To put this milestone in perspective, the journal AIDS Education and Prevention recently published a commentary by Dr. Ronald Valdiserri, Deputy Assistant Secretary for Health, Infectious Diseases, and Director of the HHS Office of HIV/AIDS Policy. In the article, Thirty Years of AIDS in America: A Story of Infinite Hope, Dr. Valdiserri uses two historic documents – the 1986 Institute of Medicine report Confronting AIDS: Directions for Public Health, Health Care, and Research Exit Disclaimer and the 2010 National HIV/AIDS Strategy – as frameworks for reflection on the key strides that have been made over the last 30 years of the epidemic and discussion of what remains to be done to realize the vision of the National HIV/AID Strategy.

Dr. Valdiserri wrote:

“We would do well to remember the words of Dr. Martin Luther King, who reminded us that ‘We must accept finite disappointment but never lose infinite hope.’ Perhaps that is how we can best commemorate the first 30 years of the AIDS epidemic in America, by recognizing it as a story of infinite hope—a story told by hundreds of thousands of people whose lives, relationships, and careers have been profoundly shaped by the virus.”

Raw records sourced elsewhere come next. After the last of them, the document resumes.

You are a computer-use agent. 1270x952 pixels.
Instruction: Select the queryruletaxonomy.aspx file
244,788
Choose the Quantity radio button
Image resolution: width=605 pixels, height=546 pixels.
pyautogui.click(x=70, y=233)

To help all of us recall these 30 years, AIDS.gov encourages you to read this article and review our timeline on our 30 Years of AIDS webpage, which now includes some additional updates and a PDF version (468KB).

In reading the timeline, you may be struck by the many names of people whose “lives, relationships, and careers have been profoundly shaped by the epidemic.” And you may be reminded of stories not widely shared—perhaps some of your own. Download the timeline and Dr. Valdiserri’s article on the AIDS.gov 30 Years of AIDS webpage.

How could you use Dr. Valdiserri’s article and the timeline to promote conversation about HIV/AIDS in your community? How could these conversations build YOUR hopes?